§ **目标位置记录**
((

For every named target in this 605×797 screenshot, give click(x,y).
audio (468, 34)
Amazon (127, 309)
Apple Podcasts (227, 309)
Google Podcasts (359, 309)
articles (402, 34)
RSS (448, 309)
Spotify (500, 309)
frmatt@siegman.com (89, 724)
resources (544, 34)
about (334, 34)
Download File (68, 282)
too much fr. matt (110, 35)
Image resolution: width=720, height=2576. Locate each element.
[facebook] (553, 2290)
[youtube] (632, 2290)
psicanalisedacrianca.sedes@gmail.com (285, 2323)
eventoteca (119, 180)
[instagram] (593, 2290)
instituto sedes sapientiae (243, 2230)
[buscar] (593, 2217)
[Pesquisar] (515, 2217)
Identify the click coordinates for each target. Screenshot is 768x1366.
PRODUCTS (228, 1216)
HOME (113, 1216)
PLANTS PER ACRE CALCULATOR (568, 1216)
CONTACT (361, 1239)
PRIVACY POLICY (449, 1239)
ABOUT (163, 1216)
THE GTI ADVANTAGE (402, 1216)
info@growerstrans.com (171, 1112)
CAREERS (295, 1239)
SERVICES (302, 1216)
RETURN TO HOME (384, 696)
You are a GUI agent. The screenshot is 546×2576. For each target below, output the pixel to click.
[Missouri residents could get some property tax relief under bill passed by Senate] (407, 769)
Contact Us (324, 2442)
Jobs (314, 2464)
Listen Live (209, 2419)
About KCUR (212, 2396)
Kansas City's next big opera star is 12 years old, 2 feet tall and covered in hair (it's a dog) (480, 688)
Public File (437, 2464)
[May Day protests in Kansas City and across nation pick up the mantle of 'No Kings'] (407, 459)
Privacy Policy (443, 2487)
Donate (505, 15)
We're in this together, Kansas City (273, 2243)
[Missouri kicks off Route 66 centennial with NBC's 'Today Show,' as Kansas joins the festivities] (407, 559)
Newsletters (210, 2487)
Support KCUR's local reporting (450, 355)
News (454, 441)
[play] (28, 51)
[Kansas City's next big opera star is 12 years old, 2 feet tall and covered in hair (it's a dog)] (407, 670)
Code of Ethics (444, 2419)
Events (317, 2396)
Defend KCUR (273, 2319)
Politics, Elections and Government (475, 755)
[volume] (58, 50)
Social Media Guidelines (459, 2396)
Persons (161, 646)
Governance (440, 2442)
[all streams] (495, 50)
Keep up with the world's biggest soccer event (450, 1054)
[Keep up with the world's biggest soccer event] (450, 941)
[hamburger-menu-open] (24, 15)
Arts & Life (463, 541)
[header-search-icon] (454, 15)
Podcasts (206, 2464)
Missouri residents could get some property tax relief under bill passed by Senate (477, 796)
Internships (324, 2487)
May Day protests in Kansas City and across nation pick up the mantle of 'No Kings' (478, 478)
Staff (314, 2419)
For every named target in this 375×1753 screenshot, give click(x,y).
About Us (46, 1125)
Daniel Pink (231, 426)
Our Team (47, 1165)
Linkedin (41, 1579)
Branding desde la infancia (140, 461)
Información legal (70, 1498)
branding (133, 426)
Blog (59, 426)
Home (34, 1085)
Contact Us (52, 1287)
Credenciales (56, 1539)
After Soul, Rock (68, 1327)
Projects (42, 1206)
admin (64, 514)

))

§ **练习题目**
把上面的全部记录逐行列成 Markdown 表格，设“序号”和“内容”两列，空行不计入。

§ **练习答案**
| 序号 | 内容 |
|---|---|
| 1 | For every named target in this 605×797 screenshot, give click(x,y). |
| 2 | audio (468, 34) |
| 3 | Amazon (127, 309) |
| 4 | Apple Podcasts (227, 309) |
| 5 | Google Podcasts (359, 309) |
| 6 | articles (402, 34) |
| 7 | RSS (448, 309) |
| 8 | Spotify (500, 309) |
| 9 | frmatt@siegman.com (89, 724) |
| 10 | resources (544, 34) |
| 11 | about (334, 34) |
| 12 | Download File (68, 282) |
| 13 | too much fr. matt (110, 35) |
| 14 | Image resolution: width=720, height=2576. Locate each element. |
| 15 | [facebook] (553, 2290) |
| 16 | [youtube] (632, 2290) |
| 17 | psicanalisedacrianca.sedes@gmail.com (285, 2323) |
| 18 | eventoteca (119, 180) |
| 19 | [instagram] (593, 2290) |
| 20 | instituto sedes sapientiae (243, 2230) |
| 21 | [buscar] (593, 2217) |
| 22 | [Pesquisar] (515, 2217) |
| 23 | Identify the click coordinates for each target. Screenshot is 768x1366. |
| 24 | PRODUCTS (228, 1216) |
| 25 | HOME (113, 1216) |
| 26 | PLANTS PER ACRE CALCULATOR (568, 1216) |
| 27 | CONTACT (361, 1239) |
| 28 | PRIVACY POLICY (449, 1239) |
| 29 | ABOUT (163, 1216) |
| 30 | THE GTI ADVANTAGE (402, 1216) |
| 31 | info@growerstrans.com (171, 1112) |
| 32 | CAREERS (295, 1239) |
| 33 | SERVICES (302, 1216) |
| 34 | RETURN TO HOME (384, 696) |
| 35 | You are a GUI agent. The screenshot is 546×2576. For each target below, output the pixel to click. |
| 36 | [Missouri residents could get some property tax relief under bill passed by Senate] (407, 769) |
| 37 | Contact Us (324, 2442) |
| 38 | Jobs (314, 2464) |
| 39 | Listen Live (209, 2419) |
| 40 | About KCUR (212, 2396) |
| 41 | Kansas City's next big opera star is 12 years old, 2 feet tall and covered in hair (it's a dog) (480, 688) |
| 42 | Public File (437, 2464) |
| 43 | [May Day protests in Kansas City and across nation pick up the mantle of 'No Kings'] (407, 459) |
| 44 | Privacy Policy (443, 2487) |
| 45 | Donate (505, 15) |
| 46 | We're in this together, Kansas City (273, 2243) |
| 47 | [Missouri kicks off Route 66 centennial with NBC's 'Today Show,' as Kansas joins the festivities] (407, 559) |
| 48 | Newsletters (210, 2487) |
| 49 | Support KCUR's local reporting (450, 355) |
| 50 | News (454, 441) |
| 51 | [play] (28, 51) |
| 52 | [Kansas City's next big opera star is 12 years old, 2 feet tall and covered in hair (it's a dog)] (407, 670) |
| 53 | Code of Ethics (444, 2419) |
| 54 | Events (317, 2396) |
| 55 | Defend KCUR (273, 2319) |
| 56 | Politics, Elections and Government (475, 755) |
| 57 | [volume] (58, 50) |
| 58 | Social Media Guidelines (459, 2396) |
| 59 | Persons (161, 646) |
| 60 | Governance (440, 2442) |
| 61 | [all streams] (495, 50) |
| 62 | Keep up with the world's biggest soccer event (450, 1054) |
| 63 | [Keep up with the world's biggest soccer event] (450, 941) |
| 64 | [hamburger-menu-open] (24, 15) |
| 65 | Arts & Life (463, 541) |
| 66 | [header-search-icon] (454, 15) |
| 67 | Podcasts (206, 2464) |
| 68 | Missouri residents could get some property tax relief under bill passed by Senate (477, 796) |
| 69 | Internships (324, 2487) |
| 70 | May Day protests in Kansas City and across nation pick up the mantle of 'No Kings' (478, 478) |
| 71 | Staff (314, 2419) |
| 72 | For every named target in this 375×1753 screenshot, give click(x,y). |
| 73 | About Us (46, 1125) |
| 74 | Daniel Pink (231, 426) |
| 75 | Our Team (47, 1165) |
| 76 | Linkedin (41, 1579) |
| 77 | Branding desde la infancia (140, 461) |
| 78 | Información legal (70, 1498) |
| 79 | branding (133, 426) |
| 80 | Blog (59, 426) |
| 81 | Home (34, 1085) |
| 82 | Contact Us (52, 1287) |
| 83 | Credenciales (56, 1539) |
| 84 | After Soul, Rock (68, 1327) |
| 85 | Projects (42, 1206) |
| 86 | admin (64, 514) |